→ **Text block**
- - -

His first ship, USS DeHaven (DD-469) was sunk off Guadalcanal
on February 1, 1943.
During that action he was severely wounded with burns over 60 percent of his
body and two doctors gave him up for dead.
He commanded the USS Haynsworth
(DD-700), the USS Perry (DD-844), the USS Elokomin
(AO55) and Escort Squadron 16; others ships were the USS Chauncey
(DD-296) and USS Gurke (DD-783). The ships of
Escort Squadron 16 in January 1962 were the first to discover the missile
launching site in Cuba,
leading to the U.S.-Russian missile crisis (the Cuban Missile Crisis) under
President John F. Kennedy.
Captain Frese was Research and
Development Project Officer for three of the Navy's surface-to-air guided
missile system. He personally created the basic design work on the Mark 10
Launching System now in the fleet with little change, and was the first to
introduce solid-state components into the missile electronics. As Executive
Officer of Guided Missile Unit 23 embarked in the USS Norton Sound (AVM-1),
he initiated the first one-function drawings and tests. These drawings and
tests are now used in all new construction and modernization of ships weapon
systems. He commanded the Naval Ammunitions Depot, St. Juliens
Creek, Portsmouth, Virginia
and the Naval Ordnance Station at Indian Head, Maryland.
After 30 years of service, Captain Frese retired
and worked for the Vitro Corporation as a Senior Engineer.
On June 21, 1942
he married Mary Norris Porter of Philadelphia,
who survives. Also surviving are two daughters, Mary Frese
Peschka of Kensington,
Maryland and Elizabeth Norris Frese of Washington, DC;
three grandchildren, Patrick F. Peschka, Mary
Porter Peschka and Susan Elizabeth Frese; and two great-grandsons, Connor and Collin. He was
preceded in death by his son, Bernard William Frese,
III. A memorial service will be held at a
later date at the Naval Academy Chapel in Annapolis.

- - -

→ **Material**
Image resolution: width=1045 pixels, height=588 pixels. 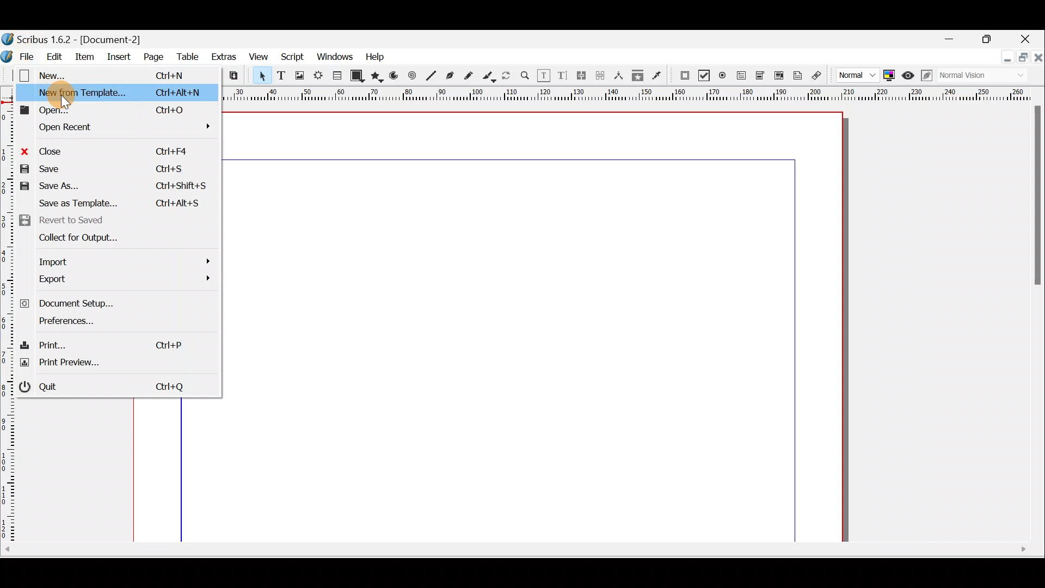 What do you see at coordinates (450, 76) in the screenshot?
I see `Bezier curver` at bounding box center [450, 76].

- - -

→ **Things to do**
1. Repeat the portion of the obituary of Captain Frese from "His first ship, USS" down to "up for dead.".
2. List every ship with the prefix "USS" named in the obituary of Captain Frese, each with the designation in parentheses that follows it.
The data that comes after the obituary of Captain Frese has no connection to it.

→ **Results by task**
1.
His first ship, USS DeHaven (DD-469) was sunk off Guadalcanal
on February 1, 1943.
During that action he was severely wounded with burns over 60 percent of his
body and two doctors gave him up for dead.

2.
- USS DeHaven (DD-469)
- USS Haynsworth (DD-700)
- USS Perry (DD-844)
- USS Elokomin (AO55)
- USS Chauncey (DD-296)
- USS Gurke (DD-783)
- USS Norton Sound (AVM-1)